## Exercise prompt:
All lines of the records below that contain the word "computer" must be listed.

Stored records:
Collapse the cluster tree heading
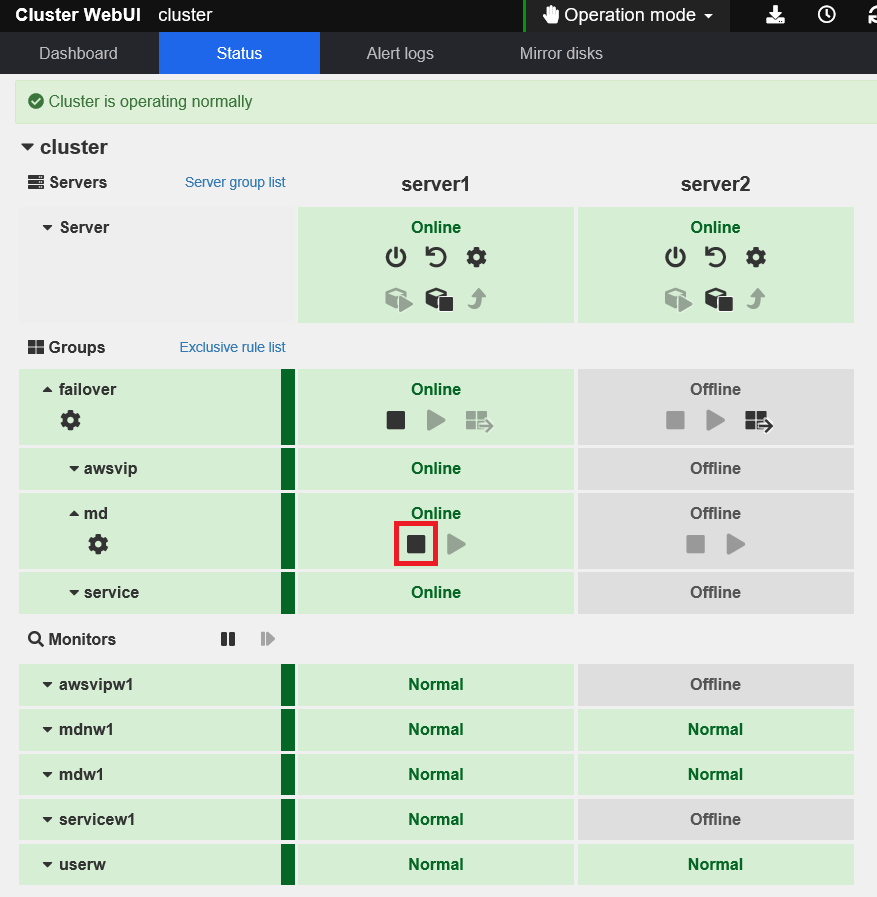 pos(27,147)
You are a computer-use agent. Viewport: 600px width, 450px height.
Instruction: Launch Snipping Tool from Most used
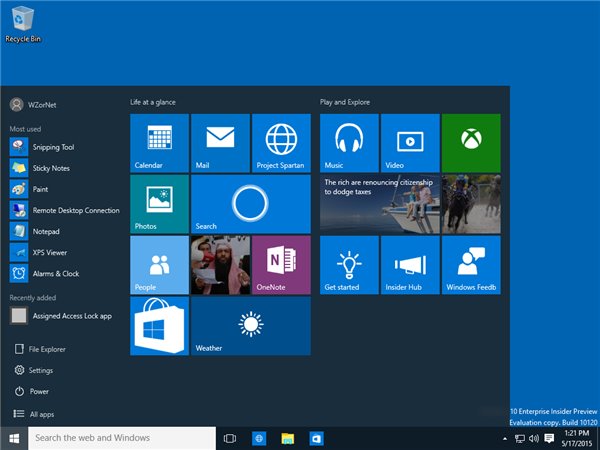point(53,147)
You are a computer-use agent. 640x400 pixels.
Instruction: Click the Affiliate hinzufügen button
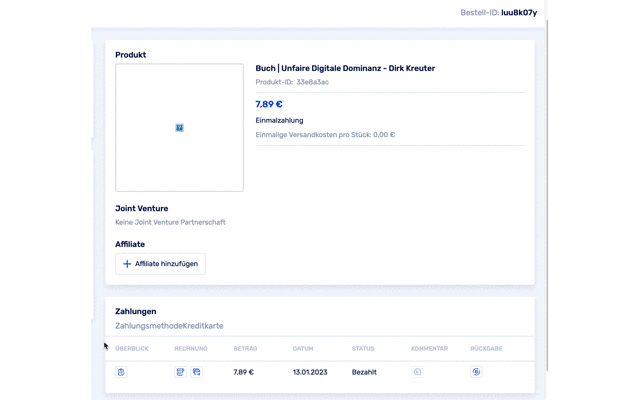coord(160,264)
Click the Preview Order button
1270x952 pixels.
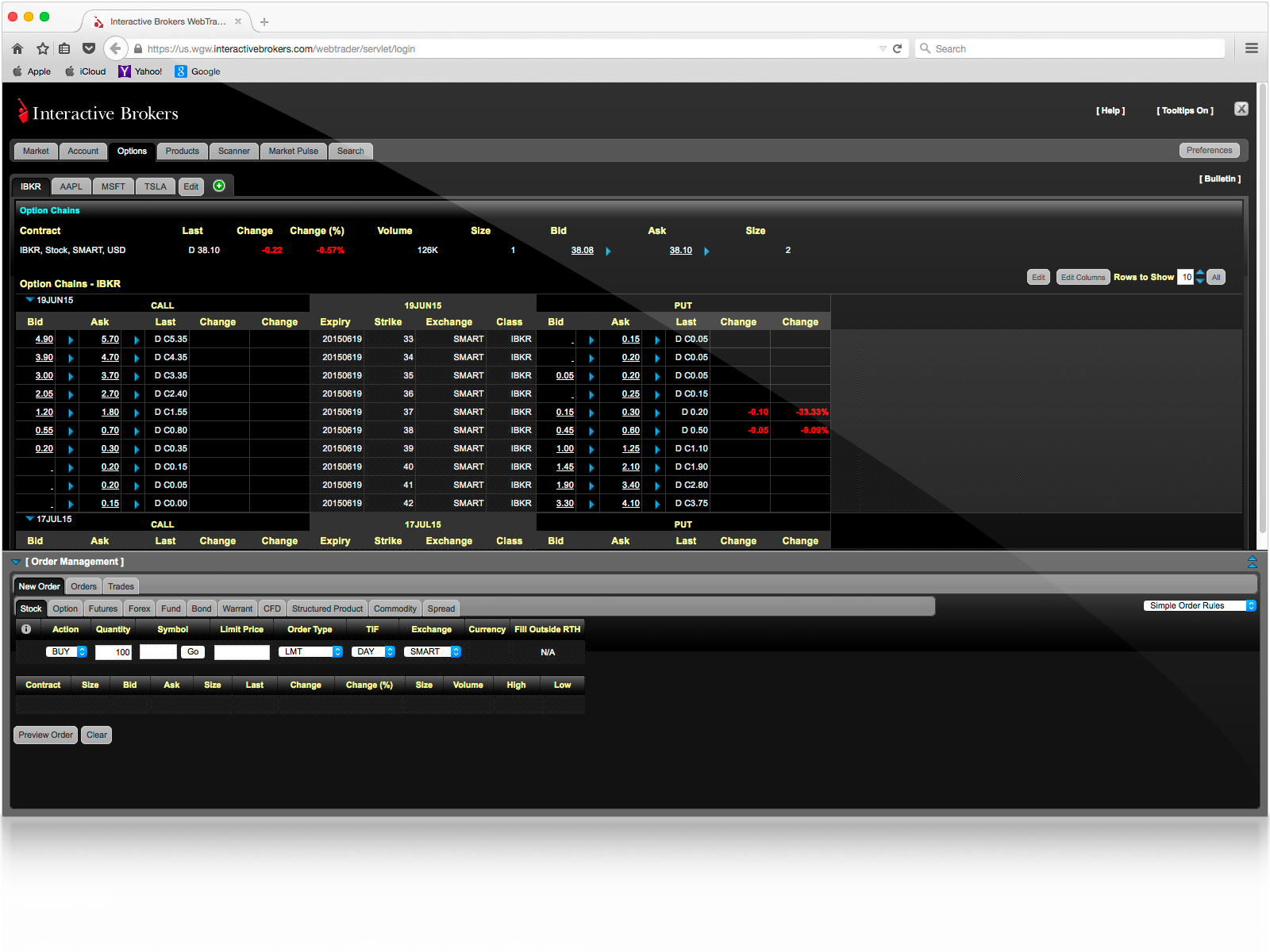(x=45, y=735)
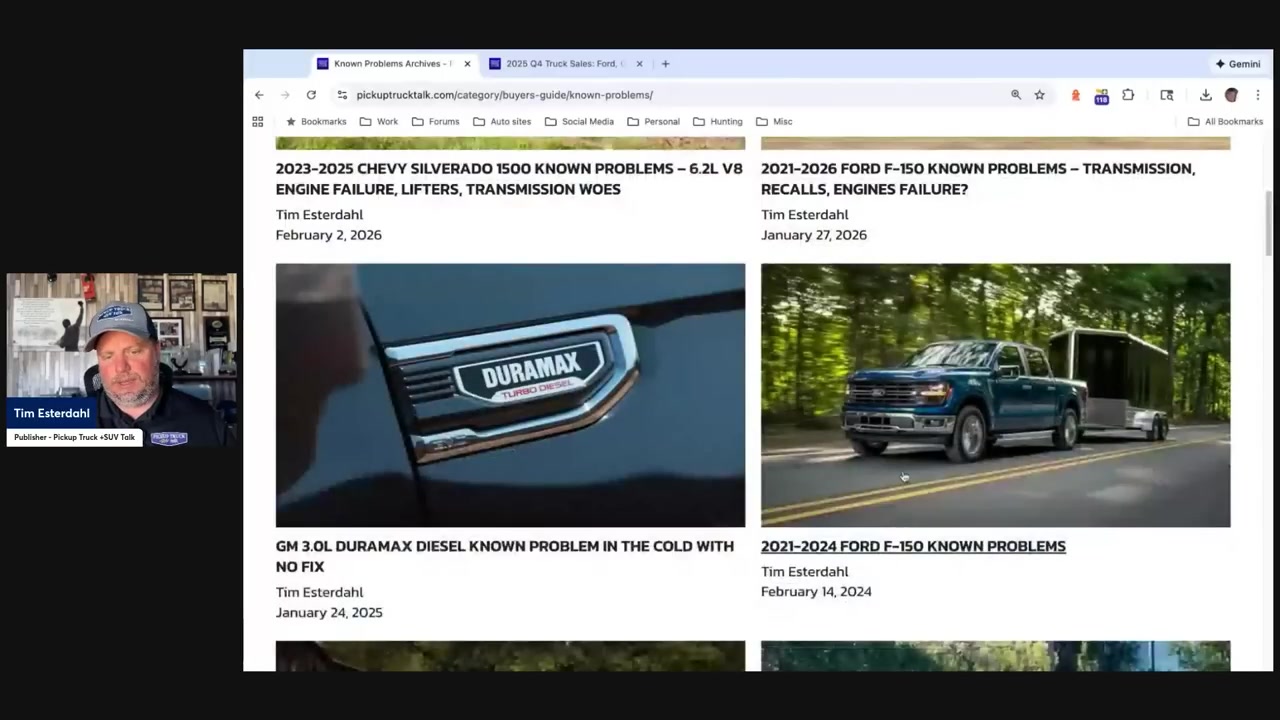Open the All Bookmarks folder
Image resolution: width=1280 pixels, height=720 pixels.
[x=1225, y=122]
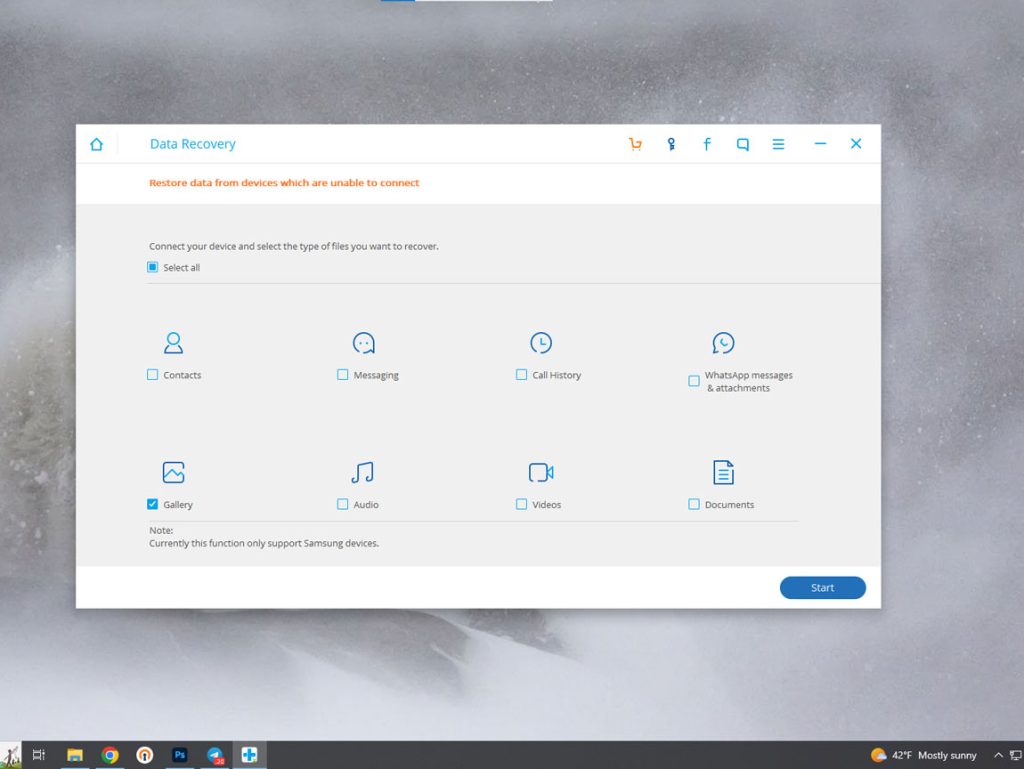The width and height of the screenshot is (1024, 769).
Task: Click the Call History clock icon
Action: point(541,343)
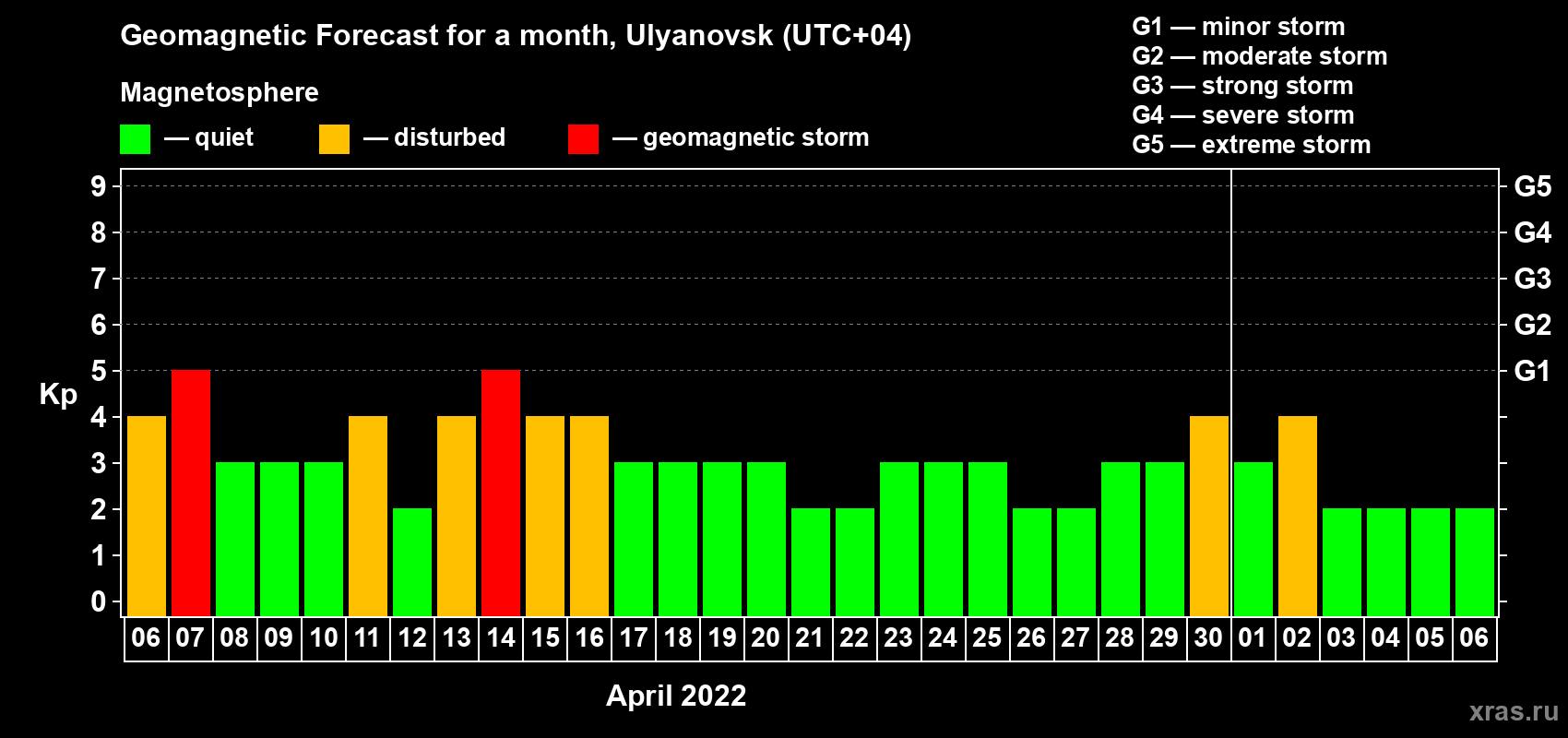Click the xras.ru watermark link

(1514, 711)
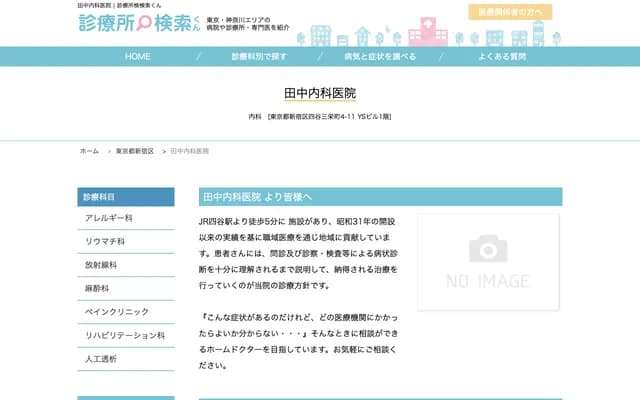Select 病気と症状を調べる in the navigation bar

380,57
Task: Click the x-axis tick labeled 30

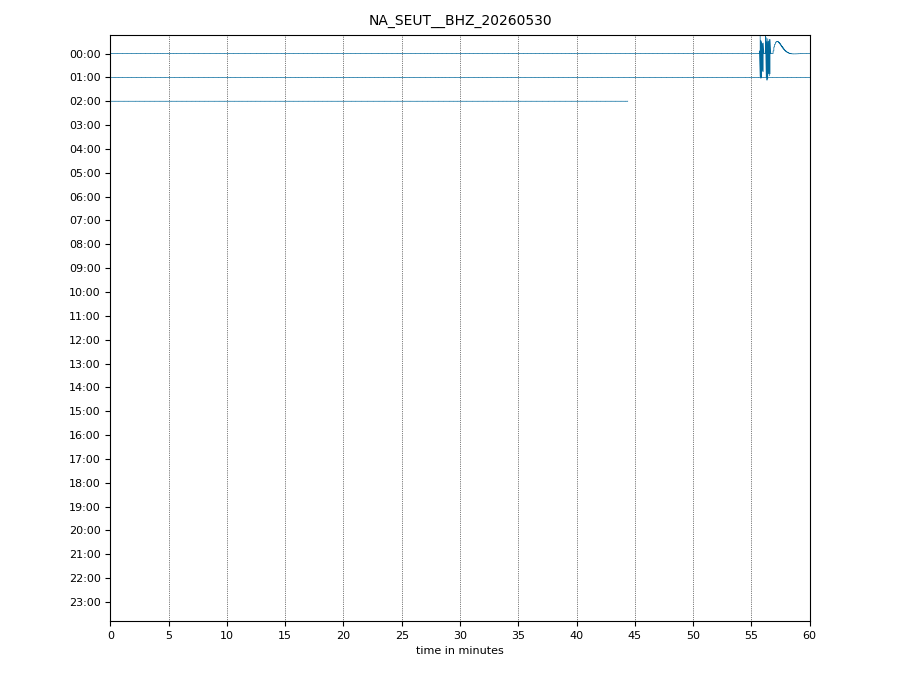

## Answer box:
You are a computer-use agent. Viewport: 600px width, 450px height.
You are a computer-use agent. 640x400 pixels.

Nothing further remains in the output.